L’Université Laval n’accueille pas seulement près de 7700 étudiants

étrangers chaque année, elle ouvre également ses portes à un mélange de langues, de coutumes, et de saveurs venant d’ici et d’ailleurs. Des cultures qui se sont croisées pour la première fois dans les couloirs du pavillon Alphonse-Marie-Parent. Cyrielle, Robin, Kevin, Sanjit et Ramzi, originaires des quatre coins du globe, racontent comment ils ont déconstruit ou renforcé des stéréotypes qu’ils avaient à l’égard des autres nationalités.
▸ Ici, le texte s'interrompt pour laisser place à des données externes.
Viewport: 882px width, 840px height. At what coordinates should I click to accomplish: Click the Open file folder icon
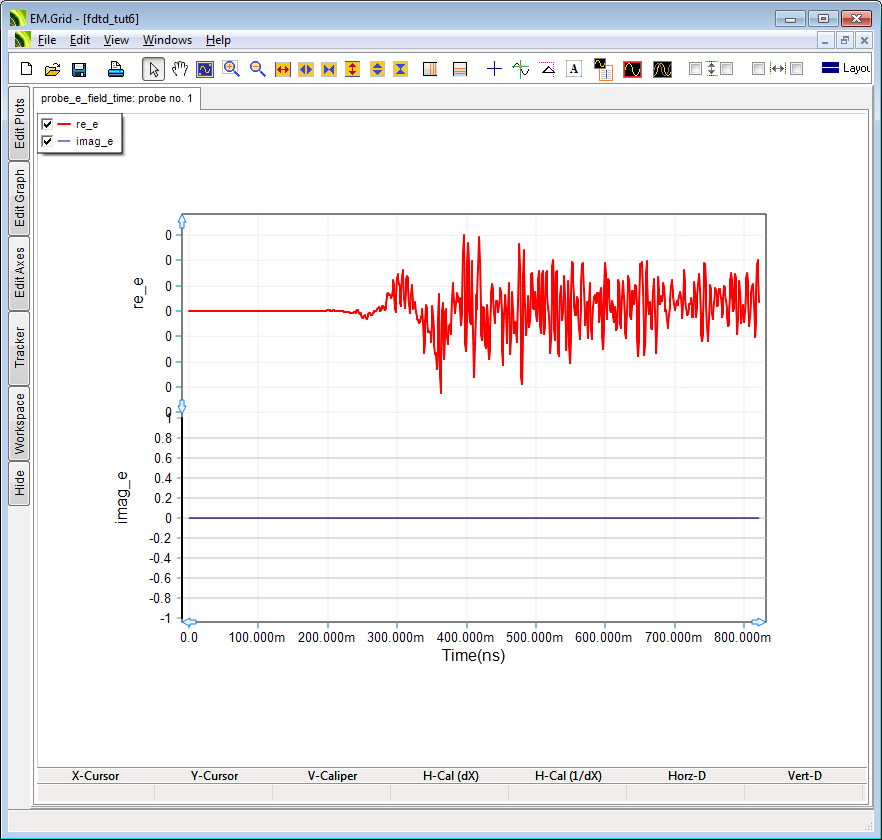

Arrivés au Québec au début de l’année 2021, Robin et Ramzi, respectivement originaires de la France et de la Tunisie, s’accordent pour dire que la température glaciale et les accents «pas évidents à comprendre» étaient les seules choses auxquelles ils s’attendaient avant de poser leurs valises sur le sol québécois. Cyrielle, également Française, admets qu’elle connaissait à peine l’emplacement du Québec sur une carte, et soutient les propos des garçons tout en y apportant une nouvelle perception. «Finalement, je me rends compte que suivant la région en France, on a aussi des accents vraiment prononcés, c’est juste différent», confie-t-elle. Originaire de la ville de Metz, Robin admet que ses premiers avis sur les Québécois étaient basés sur des stéréotypes. «On s’en fait tous», dit-il avant de poursuivre sur sa première impression. «À ce qu’on disait, ils étaient tous très gentils et ça s’est confirmé avec le temps», témoigne l’étudiant en bio science de l’environnement. Il en est de même pour Kevin qui poursuit une maîtrise en gestion de projet. L’Abidjanais dit s’être renseigné auprès du site internet du

Bureau de la vie étudiante pour se mettre à jour sur les coutumes de la province. «D’après ce que j’ai lu, les Québécois sont assez individualistes et assez réservés», affirme-t-il. L’étudiant en gestion de projets assure plus tard avoir expérimenté tout l’inverse. Outre leurs premières expériences avec leur terre d’accueil, les cinq étudiants affirment s’être rapprochés d’autres cultures, des rencontres qui pour la plupart se sont faites dans les cuisines communes. C’est le cas de Ramzi, doctorant en science des aliments. Celui qui effectue sa première session à l’Université Laval déclare avoir été en contact pour la première fois avec des personnes venant de l'Inde, un pays dont il ne connaissait rien avant de venir au Canada, excepté le fait que sa population soit très peu nombreuse, et douée pour les études en général. «J’ai connu deux ou trois Indiens. Ils avaient l’air d’être passionnés et d’aimer leur domaine», se souvient-il.

DES VÉRITÉS NUANCÉES

Dans le journal en ligne Psychology Today, l’écrivain et psychologue britannique Satoshi Kanazawa soutient le fait qu’il existe des stéréotypes vrais qui émanent de généralisations empiriques faites par les scientifiques. «S’ils n’étaient pas vrais, ils ne seraient pas de stéréotypes.», avancet-il. Seulement, dénouer le vrai du faux peut s’avérer être une tâche compliquée, surtout lorsque cette généralisation omet le contexte qui va avec. Si Ramzi a une vision assez studieuse des Indiens, Sanjit, étudiant en sciences de l’administration, et ayant passé la majeure partie de sa vie en Inde, explique avec autodérision que cette idée ne s’applique pas du tout à son cas. Celui qui n’avait aucun avis sur le Québec, mis à part son amour pour Céline Dion, apporte une explication plus nuancée. «En Inde, les gens n’ont pas d’autre choix que de travailler dur pour pouvoir vivre. Vu sous cet angle, on peut dire que ce sont des personnes qui travaillent dur.»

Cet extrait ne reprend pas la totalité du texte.